● Text block:
Historically, it is the biggest cross-town derby in European football, albeit it has lost its sheen considerably with the deteriorating quality of squads and that of Italian football in general. However, it’s still one of the biggest events in a complete season all across Europe and as we prepare for the Super Sunday to see Milan and Inter at loggerheads for the first time in the new season, we are back again with our latest edition of Rival Rendezvous – this time featuring the representatives of the red and blue halves of the city of Milan.
Resident Editor at TheHardTackle, Parth Pandya (PP hereafter) is a known fan of AC Milan and standing against him today is our esteemed guest Arvind Balasubramanian (AB hereafter) who is known for his passionate support for Inter over the years. On any other day, both the gentlemen come across as pretty balanced, well mannered and composed individuals – Don’t judge them from this conversation alone.
Though only virtual, Milan nevertheless are the hosts on Sunday and hence Parth lets Arvind shoot his questions first.
AB: Turmoil is a very light word to describe what is happening with Milan. The fans demanding refund of the season tickets should have been the last straw for the management. So where does it leave the club in the short term? More specifically how will it affect the season objectives?
PP: I agree. The sale of Thiago Silva and Ibrahimovic was always expected to have these implications and whatever is happening currently doesn’t surprise me honestly. Milan fans, and fans generally in Italy are known to be overtly vocal about expressing their hurt sentiments against the management which clearly shows in the miserly number of season tickets Milan have been able to sell this summer.
Talking about the short term targets, the only realistic ambition we can set as of now is that of a Champions League spot and while I say that, some feel that too is taking it a little too far. Well, if things are understood in a correct perspective, then the objectives of the season will only be set realistically and the ongoing turmoil then shouldn’t hurt the fans.
AB: You think your diplomacy will help you avoid the wounds, eh? Anyway, let’s move on. Question on Allegri – He won the league in his first outing. Looking back, he won the league as Inter were in turmoil. Next season when they were the favourites, they handed the title on a platter to Juventus. So is he really that great or someone who just got lucky in his first year? Will he even survive till the end of the season?

● Provided data:
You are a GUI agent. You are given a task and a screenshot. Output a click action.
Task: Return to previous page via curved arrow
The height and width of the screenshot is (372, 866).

● Task requirements:
**A.** Answer these from the Milan derby preview:
(i) Which two players' sale does PP say was always expected to have these implications?
(ii) Who is allowed to ask questions first, and for what stated reason?
(iii) According to AB, which club were handed the title the season after Allegri won the league?
**B.** Write the next part of the Milan derby preview, starting right after its final line.

● Responses:
**A.**
(i) Thiago Silva and Ibrahimovic.
(ii) Arvind Balasubramanian (AB) asks first, because Milan are the hosts on Sunday, even if only virtually.
(iii) Juventus.

**B.**
PP: I disagree. Allegri is an excellent manager and it is unfair to suggest it was the downfall of Inter that won him the Scudetto in his debut season. Sure it was a factor but his job was not easy by any means. He has throughout dealt with only 70% of the squad being available to him with the rest nursing their ever recurring injuries. He has managed a dressing room comprising of characters like Ibrahimovic, Robinho and Cassano. You have to give it to the guy and it’s the sheer lack of quality in this squad that is failing him time and again this season. Regarding the security of his job, well, Galliani has so far been pretty affirmative about it but I’d rather hold my horses at least till the derby.
AB: Fair enough. And the fallen standards in quality are fairly apparent. That brings me to the next question. Not too long ago we had the likes of Nesta and Stam in central defence, now we see Bonera and Zapata. WE had Gattuso, Pirlo and Seedorf in the midfield, now we see the likes of de Jong and Montlivo. Not to mention that in place of the likes of Kaka and Sheva, there are players like Bojan and Pazzini. What is an average Milan fan’s view of such a deterioration in quality?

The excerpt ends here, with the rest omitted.